╭─ Records for processing

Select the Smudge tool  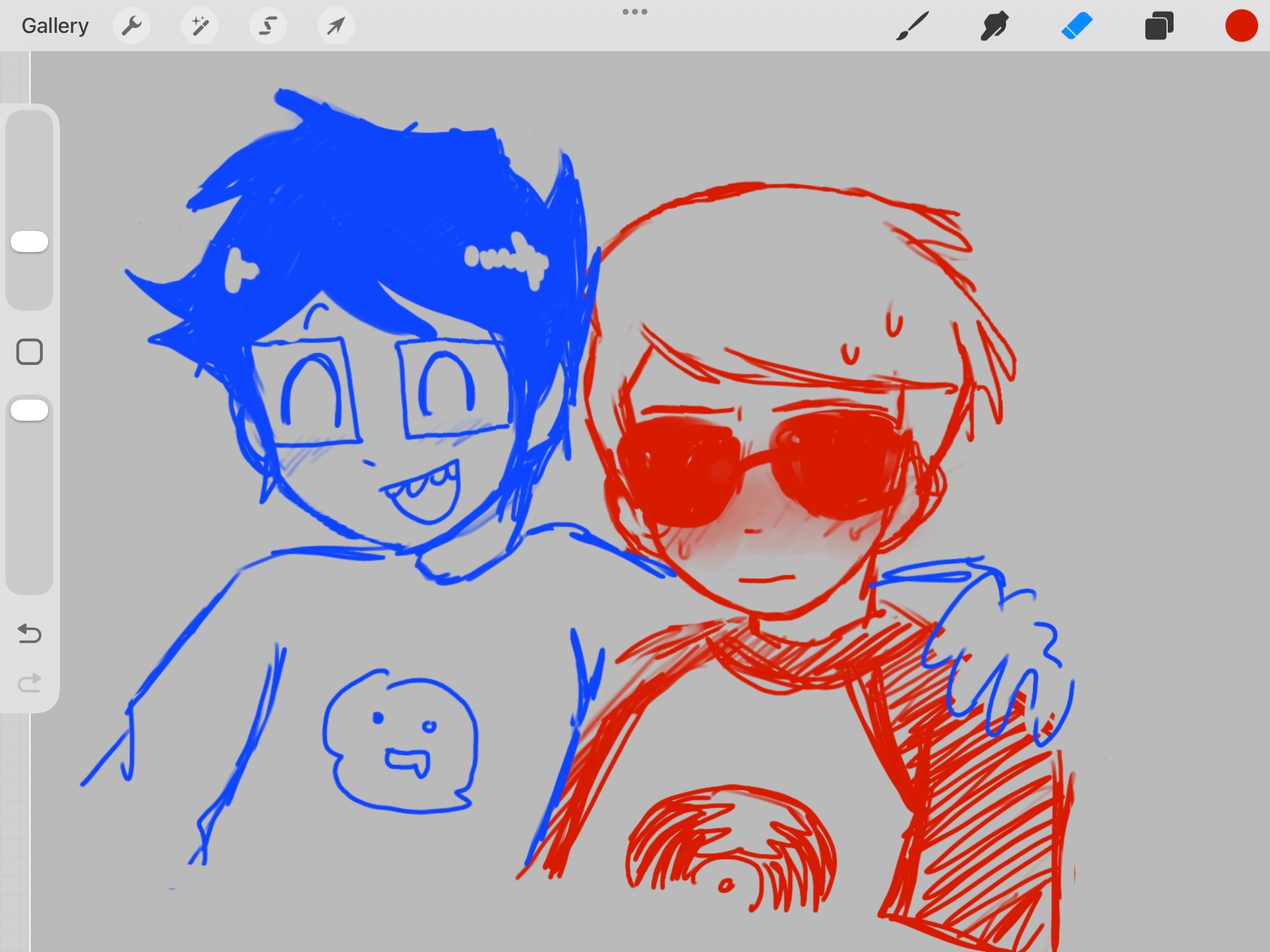pyautogui.click(x=994, y=26)
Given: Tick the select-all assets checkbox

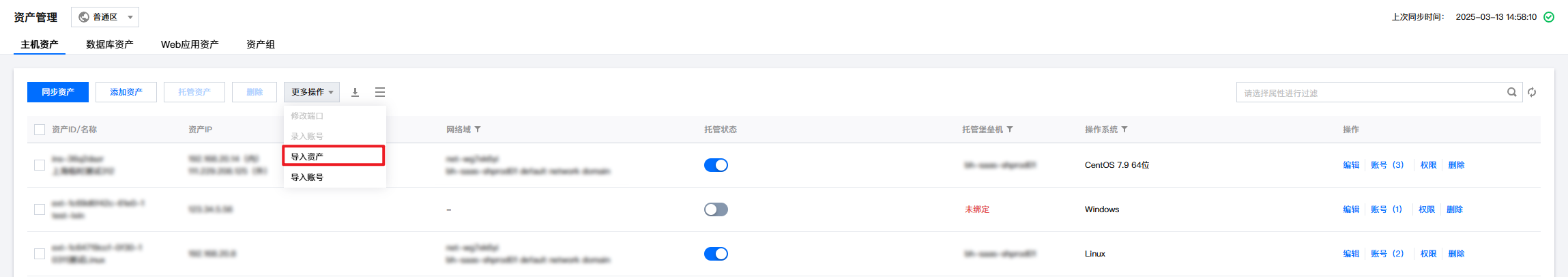Looking at the screenshot, I should coord(40,130).
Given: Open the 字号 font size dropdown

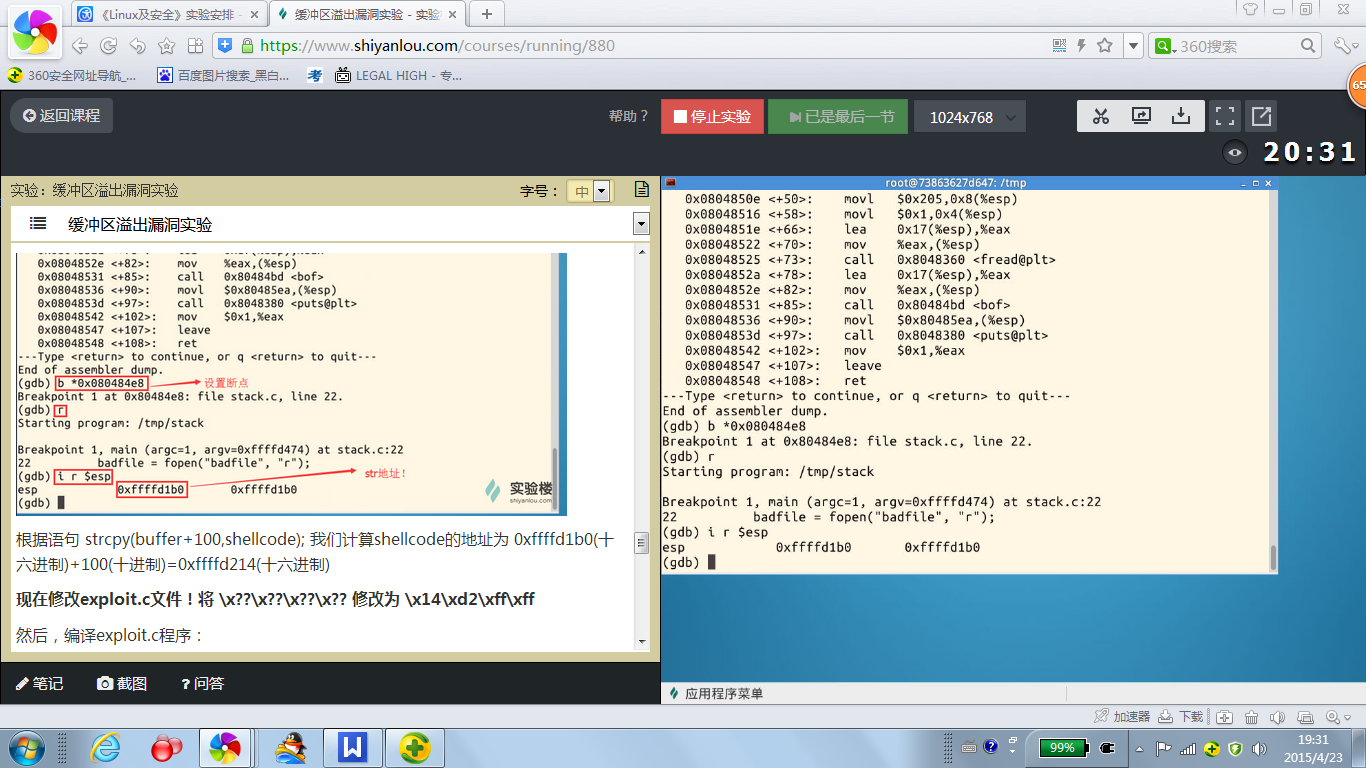Looking at the screenshot, I should tap(589, 191).
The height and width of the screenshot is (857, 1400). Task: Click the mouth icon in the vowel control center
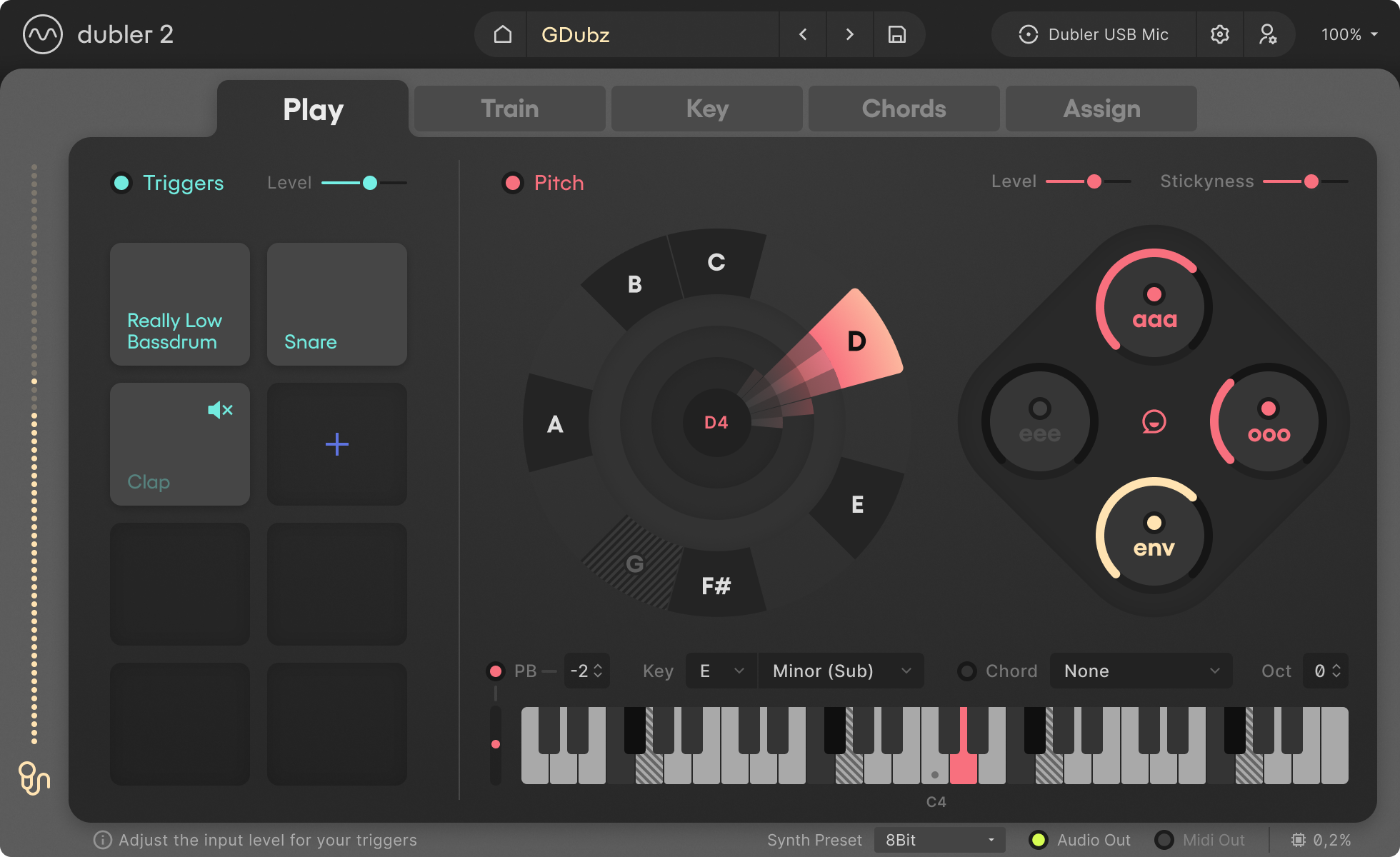coord(1154,421)
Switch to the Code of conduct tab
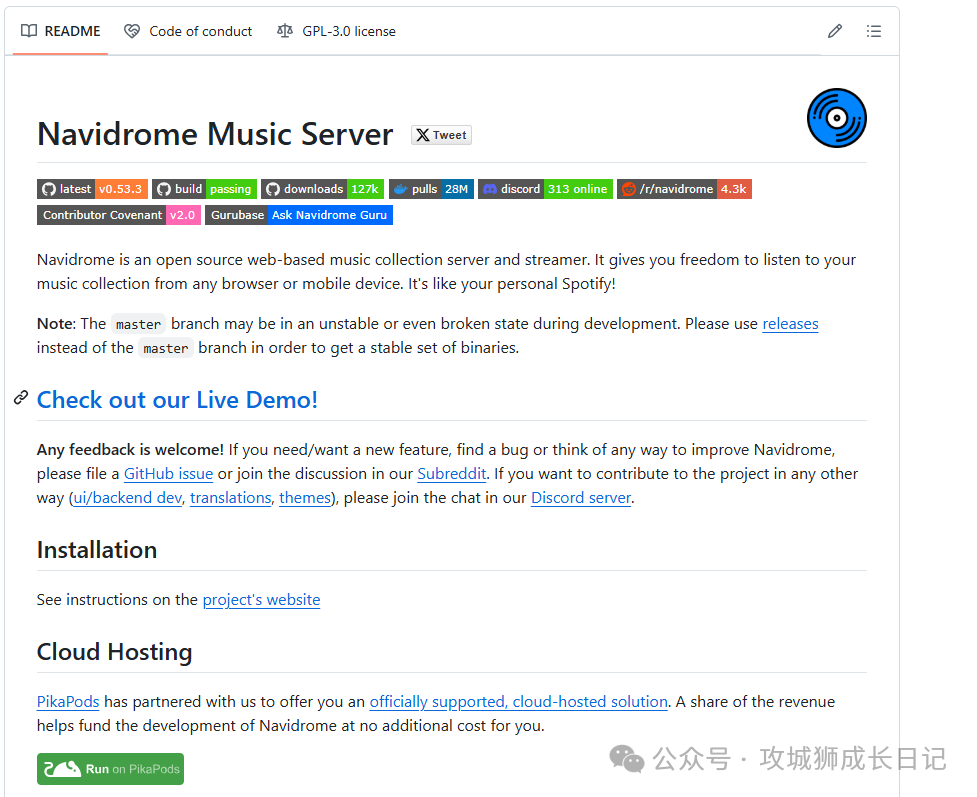The image size is (977, 797). coord(188,31)
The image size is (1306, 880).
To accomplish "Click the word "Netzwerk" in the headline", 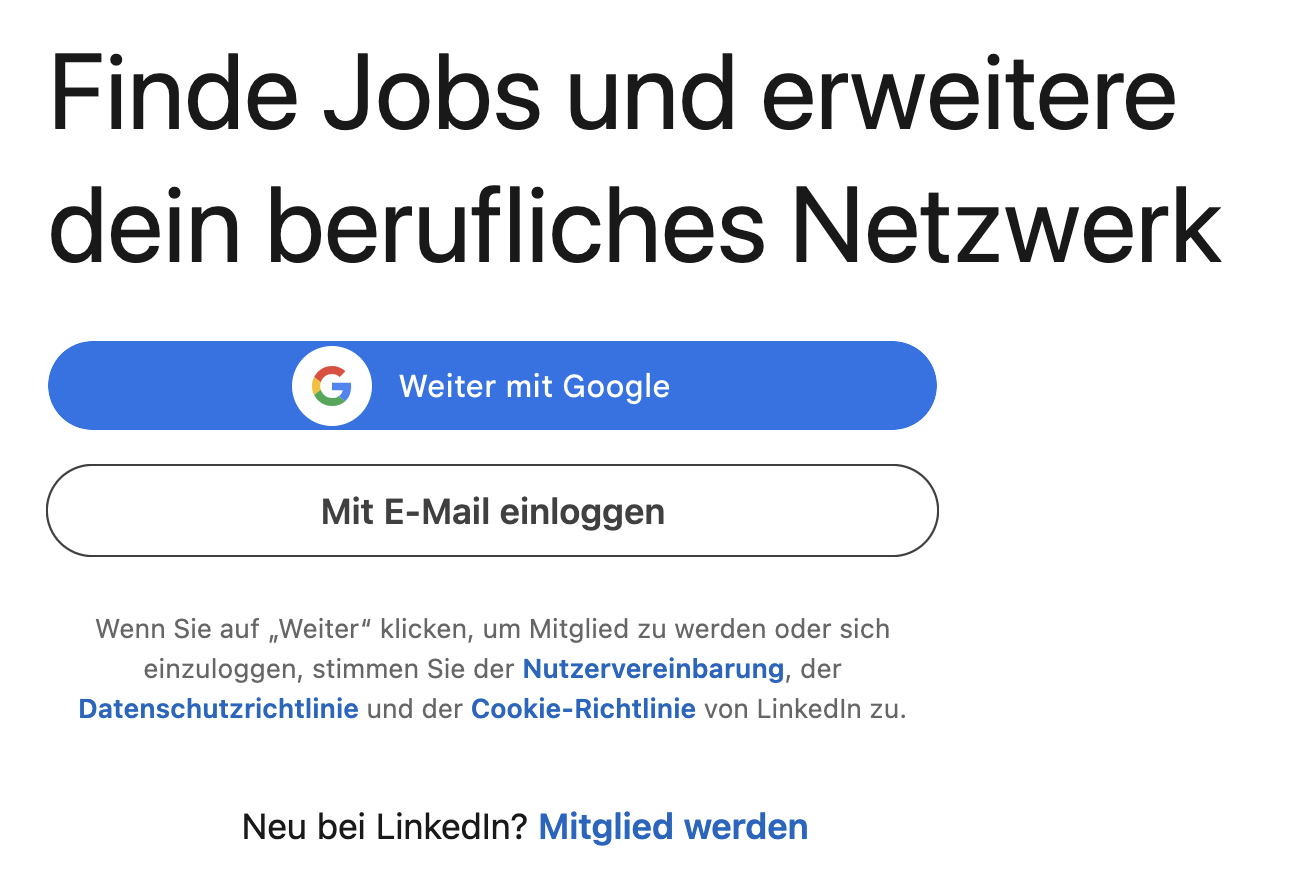I will point(1007,225).
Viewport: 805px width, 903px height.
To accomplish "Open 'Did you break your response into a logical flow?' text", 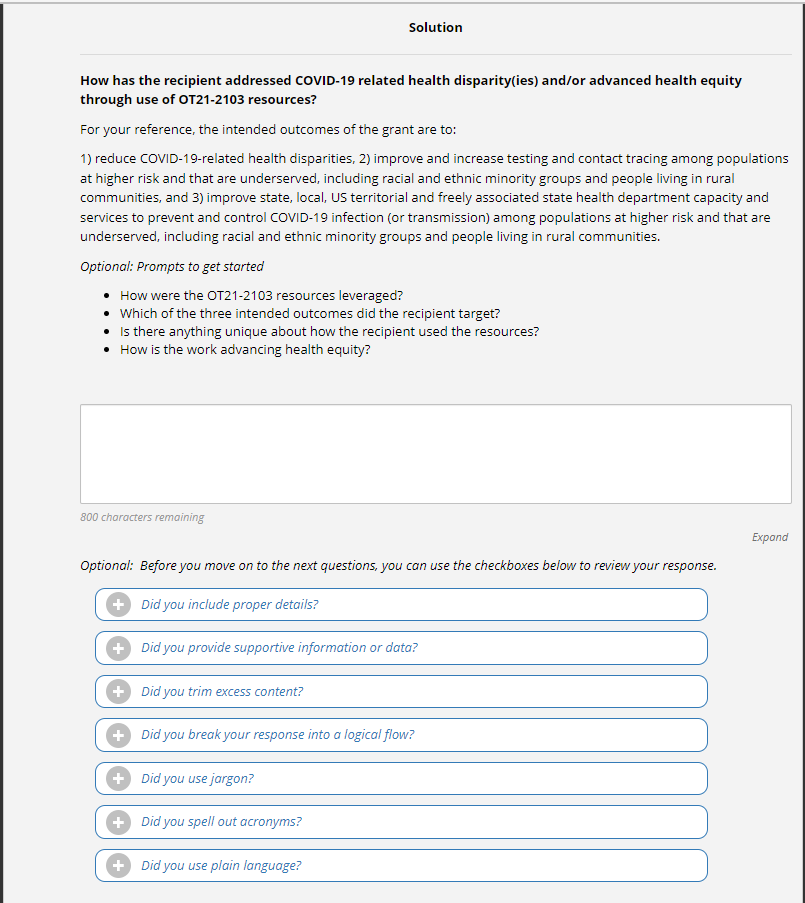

╰─

Rewrite the dataset rows between the line holding "The height and" and the line holding "The image size is (977, 797). coord(188,31)", inclusive, with "Code of conduct" changed to "Privacy policy" and nothing else altered. Omit the pictures.

The height and width of the screenshot is (857, 1400). Task: Click the mouth icon in the vowel control center
coord(1154,421)
Switch to the Privacy policy tab
The image size is (977, 797). coord(188,31)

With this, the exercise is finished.